- Required tasks
a - Reproduce verbatim the passage of the CAPS recommendations text from "Online Scheduling: Having" up to and including "completed by January 1, 2016.".
b - Render this sentence from the CAPS recommendations text in Spanish: "A student in need of help is more likely to reach out to a person who has reached them first."

+++ Reading text

Online Scheduling: Having to call the CAPS office to schedule a visit or show up in person can be very uncomfortable. Today, students and adults increasingly accept making appointments with professionals using online systems. Therefore, just as students can schedule appointments with writing tutors or GSRs online, a system should be set up to schedule CAPS sessions and initial consultation calls online. This should be completed by January 1, 2016.

Ongoing, Proactive Communication: The CAPS team should proactively reach out to students once a month demonstrating their sensitivity to mental health issues, especially those at Penn and other peer institutions, which everyone is talking and reading about. This can be done through a newsletter and/or visits to the freshmen halls. A student in need of help is more likely to reach out to a person who has reached them first. CAPS should expand its communication with student groups at Penn, focusing especially on athletic teams. This should be done by January 1, 2016.

CAPS Best Practices: The administration should monitor the quality of care for all students with particular focus on those students with unique and distinct stress factors, such as those abusing drugs, members of minority communities, and student-athletes. In light of the most recent losses, these standards should be transparent and developed with outside input. Deliberations on this issue should be open to the public and include student input. Focus should be placed on documenting and investigating current practices with an eye towards which procedures are effective and those that require retooling to prevent any further losses. In that regard, students who request a wellness leave of absence should not be penalized irrespective of the timing of the request. Further, a uniform University policy governing this issue should be established. This should be done by February 2016.

++++++
+++ Supplied material

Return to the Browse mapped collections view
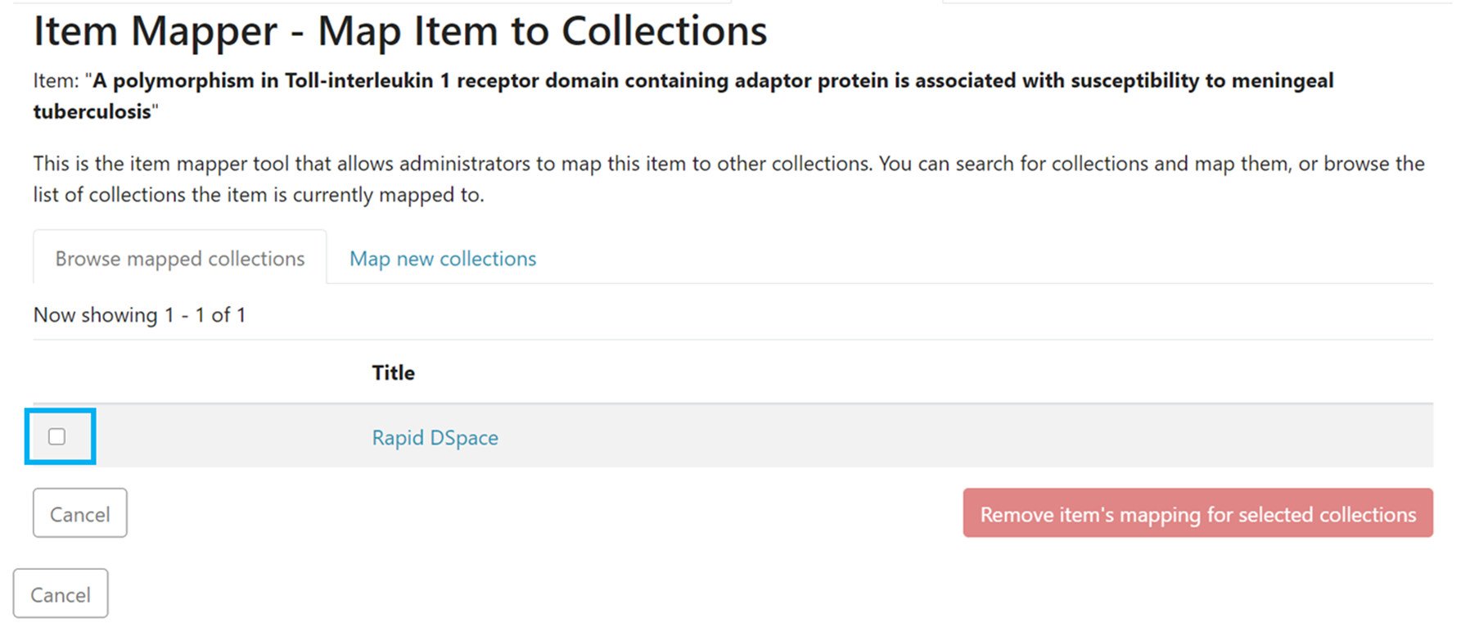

++++++
+++ Supplied material

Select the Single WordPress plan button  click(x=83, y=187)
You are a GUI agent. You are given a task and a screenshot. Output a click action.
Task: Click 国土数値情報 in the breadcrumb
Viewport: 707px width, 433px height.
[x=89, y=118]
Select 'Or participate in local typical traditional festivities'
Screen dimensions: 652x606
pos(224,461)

++++++
+++ Supplied material

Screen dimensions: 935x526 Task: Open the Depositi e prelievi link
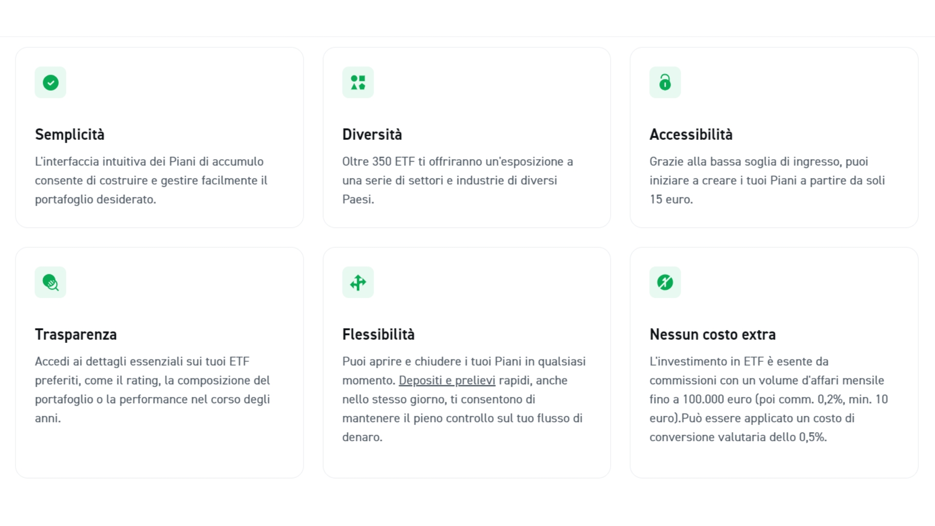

++++++

- Exercise answers
a -
Online Scheduling: Having to call the CAPS office to schedule a visit or show up in person can be very uncomfortable. Today, students and adults increasingly accept making appointments with professionals using online systems. Therefore, just as students can schedule appointments with writing tutors or GSRs online, a system should be set up to schedule CAPS sessions and initial consultation calls online. This should be completed by January 1, 2016.

b - Es más probable que un estudiante que necesita ayuda recurra a una persona que se haya acercado a él primero.